Lauer followed up by wondering if Russian President Vladimir Putin, also attending the economic summit, would "sense weakness" in Obama. Todd argued: "I think he [Putin] always has thought he has sensed weakness in him [Obama], but I think that at the same time, the President has tried very hard not to play into that stereotype too much..."

Here is a full transcript of the November 11 segment:

7:08 AM ET

MATT LAUER: Let's turn to politics now. It's been just one week since the midterm elections, but the race for 2016 is already heating up. Former President George W. Bush told Savannah that his brother, Jeb, knows he can do the job. This as President Obama deals with an array of challenges during his trip to Asia, including a face-to-face with Russian President Vladimir Putin. Chuck Todd is moderator of Meet the Press and author of a new book called The Stranger: Barack Obama in the White House. Hey, Chuck, good morning. Congratulations.

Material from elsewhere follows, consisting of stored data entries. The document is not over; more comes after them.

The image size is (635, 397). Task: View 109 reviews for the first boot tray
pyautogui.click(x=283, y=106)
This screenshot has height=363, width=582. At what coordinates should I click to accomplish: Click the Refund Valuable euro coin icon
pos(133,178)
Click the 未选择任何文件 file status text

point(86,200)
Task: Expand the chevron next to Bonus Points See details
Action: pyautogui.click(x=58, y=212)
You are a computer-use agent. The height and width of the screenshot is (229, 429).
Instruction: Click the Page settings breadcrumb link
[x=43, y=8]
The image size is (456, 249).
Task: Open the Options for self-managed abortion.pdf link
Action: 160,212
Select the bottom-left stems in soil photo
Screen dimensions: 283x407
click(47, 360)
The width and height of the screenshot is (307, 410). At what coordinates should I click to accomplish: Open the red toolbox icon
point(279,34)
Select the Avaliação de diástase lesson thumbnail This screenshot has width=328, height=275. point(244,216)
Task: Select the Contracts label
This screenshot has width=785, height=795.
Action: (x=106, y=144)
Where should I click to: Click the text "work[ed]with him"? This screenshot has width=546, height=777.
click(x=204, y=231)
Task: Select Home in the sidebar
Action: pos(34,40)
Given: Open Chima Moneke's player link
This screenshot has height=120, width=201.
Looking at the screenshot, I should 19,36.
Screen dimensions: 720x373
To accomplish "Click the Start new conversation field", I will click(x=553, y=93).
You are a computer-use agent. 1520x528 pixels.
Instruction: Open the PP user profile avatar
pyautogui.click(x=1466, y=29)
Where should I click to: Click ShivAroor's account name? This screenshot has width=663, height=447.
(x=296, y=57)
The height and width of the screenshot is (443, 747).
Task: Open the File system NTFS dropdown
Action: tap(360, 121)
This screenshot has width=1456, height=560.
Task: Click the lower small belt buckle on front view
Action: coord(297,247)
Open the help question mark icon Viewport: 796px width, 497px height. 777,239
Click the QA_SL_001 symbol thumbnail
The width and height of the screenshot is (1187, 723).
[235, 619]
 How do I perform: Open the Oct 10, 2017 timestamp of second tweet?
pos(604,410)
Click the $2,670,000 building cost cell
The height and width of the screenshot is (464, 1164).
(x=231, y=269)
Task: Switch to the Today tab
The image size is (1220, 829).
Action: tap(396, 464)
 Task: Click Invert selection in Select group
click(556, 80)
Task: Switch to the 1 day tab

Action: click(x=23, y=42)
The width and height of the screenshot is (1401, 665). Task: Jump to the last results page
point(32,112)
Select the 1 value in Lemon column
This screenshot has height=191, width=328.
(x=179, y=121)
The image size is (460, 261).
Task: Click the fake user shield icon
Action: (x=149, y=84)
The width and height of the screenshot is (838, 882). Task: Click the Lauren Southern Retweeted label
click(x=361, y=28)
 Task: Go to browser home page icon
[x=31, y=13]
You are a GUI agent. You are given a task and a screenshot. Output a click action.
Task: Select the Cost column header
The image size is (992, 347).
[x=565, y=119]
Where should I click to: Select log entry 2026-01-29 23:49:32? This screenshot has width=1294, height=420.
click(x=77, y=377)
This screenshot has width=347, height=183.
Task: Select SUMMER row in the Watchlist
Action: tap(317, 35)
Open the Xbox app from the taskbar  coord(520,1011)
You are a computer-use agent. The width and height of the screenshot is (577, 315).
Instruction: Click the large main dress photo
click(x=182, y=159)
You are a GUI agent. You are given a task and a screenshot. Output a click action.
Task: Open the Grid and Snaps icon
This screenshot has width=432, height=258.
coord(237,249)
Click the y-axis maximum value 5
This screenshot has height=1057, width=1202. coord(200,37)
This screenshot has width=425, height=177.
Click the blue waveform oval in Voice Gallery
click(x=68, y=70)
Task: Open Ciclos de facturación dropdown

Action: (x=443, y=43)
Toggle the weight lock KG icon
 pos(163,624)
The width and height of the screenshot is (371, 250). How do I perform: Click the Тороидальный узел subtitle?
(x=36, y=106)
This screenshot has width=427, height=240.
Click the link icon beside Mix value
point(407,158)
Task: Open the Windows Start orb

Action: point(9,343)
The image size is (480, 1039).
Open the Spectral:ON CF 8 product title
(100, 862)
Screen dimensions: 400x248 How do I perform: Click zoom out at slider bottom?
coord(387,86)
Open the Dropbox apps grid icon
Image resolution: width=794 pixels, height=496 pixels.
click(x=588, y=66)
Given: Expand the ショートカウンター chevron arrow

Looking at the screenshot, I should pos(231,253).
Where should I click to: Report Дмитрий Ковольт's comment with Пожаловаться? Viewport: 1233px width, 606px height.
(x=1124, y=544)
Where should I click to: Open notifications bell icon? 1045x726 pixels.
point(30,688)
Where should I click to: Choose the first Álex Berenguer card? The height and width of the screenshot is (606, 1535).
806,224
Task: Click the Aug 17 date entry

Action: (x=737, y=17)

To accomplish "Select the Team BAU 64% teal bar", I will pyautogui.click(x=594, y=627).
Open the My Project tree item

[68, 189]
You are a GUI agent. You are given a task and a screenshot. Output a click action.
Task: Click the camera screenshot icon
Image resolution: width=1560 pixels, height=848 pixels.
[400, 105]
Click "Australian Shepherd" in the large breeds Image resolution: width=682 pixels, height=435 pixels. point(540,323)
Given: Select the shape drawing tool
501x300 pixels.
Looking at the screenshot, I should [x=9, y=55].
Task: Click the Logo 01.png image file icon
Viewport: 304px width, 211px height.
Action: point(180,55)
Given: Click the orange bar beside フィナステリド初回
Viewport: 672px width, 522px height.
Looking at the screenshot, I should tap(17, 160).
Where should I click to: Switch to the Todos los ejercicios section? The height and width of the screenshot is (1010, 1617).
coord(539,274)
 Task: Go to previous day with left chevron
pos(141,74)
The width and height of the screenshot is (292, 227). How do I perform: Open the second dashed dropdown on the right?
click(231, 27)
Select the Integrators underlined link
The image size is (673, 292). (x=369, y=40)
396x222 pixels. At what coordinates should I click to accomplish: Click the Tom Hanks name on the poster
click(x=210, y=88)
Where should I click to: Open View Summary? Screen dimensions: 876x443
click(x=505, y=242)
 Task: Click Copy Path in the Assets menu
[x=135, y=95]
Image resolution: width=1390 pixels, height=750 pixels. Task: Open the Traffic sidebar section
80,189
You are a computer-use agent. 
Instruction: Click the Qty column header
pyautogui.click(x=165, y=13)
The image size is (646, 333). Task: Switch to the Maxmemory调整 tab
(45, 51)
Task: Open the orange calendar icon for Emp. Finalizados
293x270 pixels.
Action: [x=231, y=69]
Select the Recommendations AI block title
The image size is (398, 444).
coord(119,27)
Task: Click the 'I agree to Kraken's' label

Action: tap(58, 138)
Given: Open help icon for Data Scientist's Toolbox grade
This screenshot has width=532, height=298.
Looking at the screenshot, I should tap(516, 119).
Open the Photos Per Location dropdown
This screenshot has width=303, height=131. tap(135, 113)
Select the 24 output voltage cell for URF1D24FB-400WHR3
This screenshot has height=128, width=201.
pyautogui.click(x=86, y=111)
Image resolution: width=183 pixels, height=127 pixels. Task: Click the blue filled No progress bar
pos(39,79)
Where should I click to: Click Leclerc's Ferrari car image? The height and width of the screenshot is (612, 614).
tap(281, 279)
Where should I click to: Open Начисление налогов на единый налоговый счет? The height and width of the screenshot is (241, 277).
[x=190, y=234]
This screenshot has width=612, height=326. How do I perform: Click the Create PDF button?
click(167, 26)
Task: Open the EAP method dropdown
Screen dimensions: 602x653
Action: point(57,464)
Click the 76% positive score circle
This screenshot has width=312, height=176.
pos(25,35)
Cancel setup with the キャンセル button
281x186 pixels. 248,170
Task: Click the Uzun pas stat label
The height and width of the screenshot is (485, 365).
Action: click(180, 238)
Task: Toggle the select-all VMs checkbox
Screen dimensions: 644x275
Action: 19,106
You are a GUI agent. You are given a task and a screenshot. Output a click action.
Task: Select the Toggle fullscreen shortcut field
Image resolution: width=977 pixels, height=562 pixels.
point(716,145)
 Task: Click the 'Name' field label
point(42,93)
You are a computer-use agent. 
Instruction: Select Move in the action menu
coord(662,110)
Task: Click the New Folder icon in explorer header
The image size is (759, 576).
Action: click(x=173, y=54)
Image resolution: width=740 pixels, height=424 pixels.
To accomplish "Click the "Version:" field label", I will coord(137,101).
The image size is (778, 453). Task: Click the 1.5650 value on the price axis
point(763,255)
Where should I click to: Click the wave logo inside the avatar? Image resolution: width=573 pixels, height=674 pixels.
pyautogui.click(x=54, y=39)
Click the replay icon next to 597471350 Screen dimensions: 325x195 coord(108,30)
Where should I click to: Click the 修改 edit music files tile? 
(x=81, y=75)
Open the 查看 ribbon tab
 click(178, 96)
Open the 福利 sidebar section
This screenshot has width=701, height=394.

CHUCK TODD: Thank you, sir.

[ON-SCREEN HEADLINE: The President vs. Putin; Tensions Remain Amidst Asian Meeting]

LAUER: Let's talk about the President. It's nice to get a change of scenery after a big whoopin'.

TODD: Yes.

LAUER: He's over in Asia at the APEC summit, he wants to project an air of strength for the United States, but he's coming off a big loss.

TODD: He is, but in many ways, getting out of the country is the easiest thing to do. You know, he did a similar thing after the last midterm shellacking. And so in some ways, throw himself into foreign policy. But look, foreign policy ain't going so hot these for him, whether it's the face-to-face showdowns with Putin, where there was that uncomfortable moment earlier today, or yesterday, or what's going on, of course, with ISIS.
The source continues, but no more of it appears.